1. Field of the Invention
The present invention relates to an information recorder and its control method, and more particularly to an information recorder which handles a removable sequential access medium such as a magnetic tape, and its control method.
2. Description of the Related Art
The sequential access medium such as the magnetic tape is used for data storage, e.g., database backup, in many cases. Generally, the database backup comprises copies of all data, and journal data such as information before updating and information after updating for update information of the database. In an on-line system, the journal data which is the update information of the database by sequentially executed transactions is very important for restoring data when troubles occur, and has been handled to enable strict maintenance of data integrity so much so that writing is considered to be completed at the time of duplexing on the magnetic tape in consideration of troubles of the magnetic tape medium. Recently, a requirement of real-time duplexing has become not so strict at the time of writing in the magnetic tape since the journal data is not directly written in the magnetic tape so often, but it is in many cases copied to be stored in the magnetic tape after being written in a magnetic disk or the like. However, such backup data is very important data which becomes necessary for restoration when data is broken down by troubles of the device or disasters. Thus, in order to prevent troubles such as impossibility of reading due to a medium trouble after writing in the magnetic tape, or in order to store the data at a remote place to prepare against disasters, a process of duplexing data is still carried out in many cases.
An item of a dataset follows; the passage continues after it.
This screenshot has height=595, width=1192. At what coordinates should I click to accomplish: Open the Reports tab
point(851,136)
For original and copy duplexing of the data on the magnetic tape, there have been presented, for example, a method for increasing efficiency by reducing the number of used magnetic tape devices (JP-A-S58-166472) and a file creation method for facilitating management of data duplexed by a smaller number of magnetic tape devices (JP-A-H04-344922).
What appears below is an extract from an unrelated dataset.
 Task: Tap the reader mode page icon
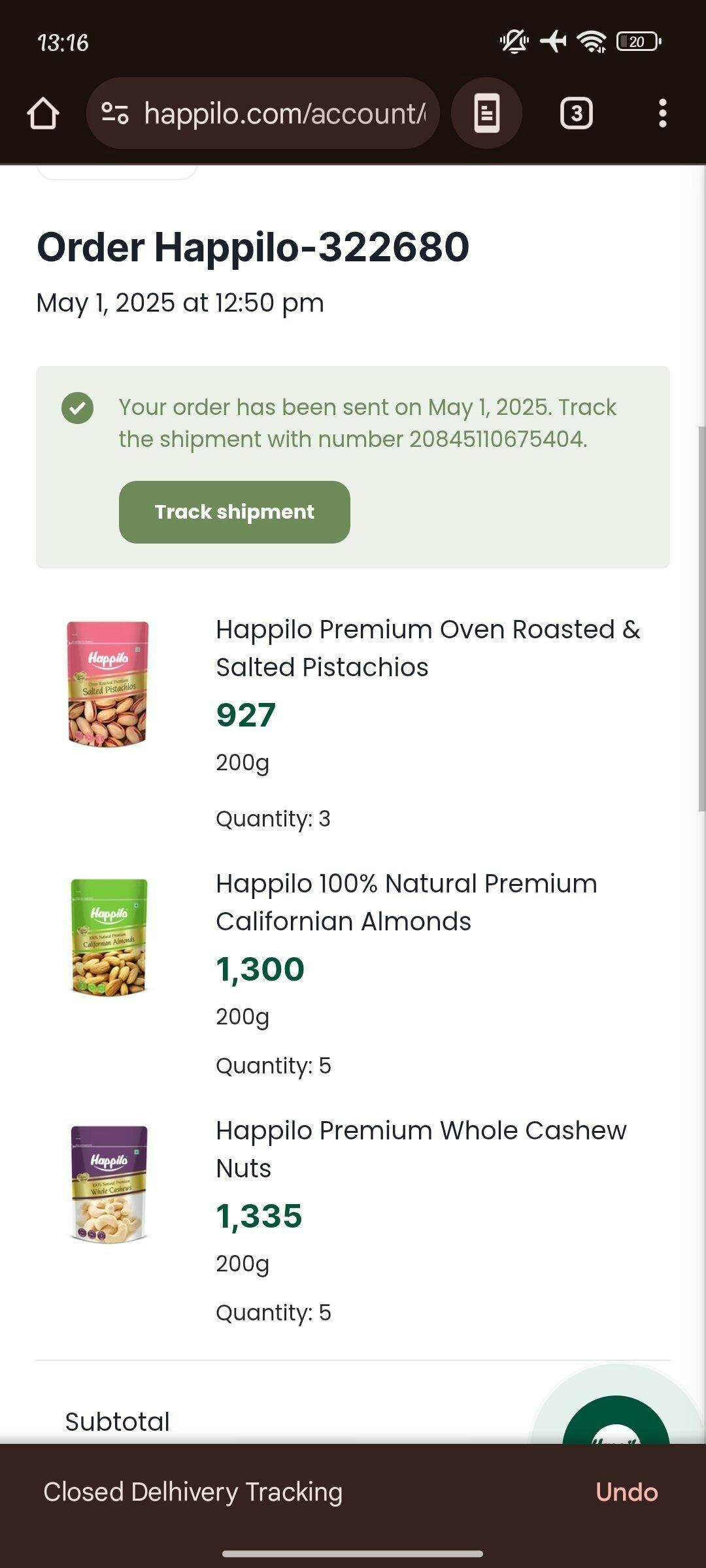click(x=486, y=114)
FIG. 16 shows a conventional example of a system and method for the original and copy duplexing of the data on the magnetic tape. As shown in FIG. 16, the system is on the assumption that writing is carried out in two magnetic tape devices 902 and 903 from a host system 901. This system has an advantage that all including interfaces from the host system 901 to the magnetic tape devices 902 and 903 can be duplexed, and has been widely used. However, the host system 901 must issue a writing command twice, which imposes a load on the host system 901.
In technical fields of the duplexing of the data on the magnetic tape, recently, a concept of a storage area network has spread especially, and there has been increased adoption of a system and method based on the concept. FIG. 17 shows a conventional example of a system using the storage area network. As shown in FIG. 17, a plurality of magnetic disks 912, 923, 914 and a plurality of magnetic tapes 915, 916 are connected to the same interface 911. In the case where the plurality of peripheral devices 912 to 916 are connected to the same interface 911, if the host system 901 issues the same writing command twice, not only a load on the host system 901 but also a usage rate (busy rate) of the interface 911 are increased.
To deal with such a problem, the inventors discloses an information recording/reproducing system which includes a function of mirroring by making two physical drives which seem one logical drive (JP-A-2002-132559). Because of the mirroring by making the two physical drives which seem one logical drive, the host system needs to issue a writing command only once to enable writing of data in a plurality of recording media. Accordingly, data duplexing can be achieved without increasing the load on the host system or the usage rate of the interface.
Needless to say, by employing such a form, compared with a system similar to that shown in FIG. 16 for carrying out writing in the two magnetic tape devices from the host system, redundancy is lost because of nonduplexing of the interface portion. However, as described above, the requirement of data duplexing to be carried out simultaneously with the writing in the magnetic tape is not so strict now, and only electric signals are normally transferred through the interface portion. Compared with troubles in a drive such as a magnetic tape device including a movable potion, e.g., a motor, and a removable medium such as a magnetic tape medium in which deterioration occurs due to a secular change, and physical stress is applied for each use, a probability of trouble occurrence is considerably smaller to be ignored.
However, in the case of mirroring by making the two physical drives which seem one logical drive, it is assumed that upon completion of writing from the host, two rolls of recording media of identical contents are generated. Thus, if one process is interrupted by a trouble of the physical drive or the recording medium, the occurrence of the trouble must be notified to the host system, consequently increasing a trouble rate by about twice.
In connection with the aforementioned problem, JP-A-H06-124169 discloses a method which enables continuation of a process by replacing a medium of a trouble with a spare medium prepared beforehand, and restoring data on the spare medium based on a content of a medium of no troubles when the medium trouble occurs in a duplexed autochanger.
However, this method supposes a case of a medium to be randomly accessed such as an optical disk. In a sequential access medium such as a magnetic tape, a tape position cannot be changed on-line and, even if it is replaced with a spare medium, the method disclosed in the JP-A-H06-124169 cannot be applied to restore a duplexing process.
An object of the present invention is to provide a high-availability duplexing or multiplexing information recorder for handling a sequential access medium such as a magnetic tape, where a process is not interrupted by a trouble of a drive or the medium.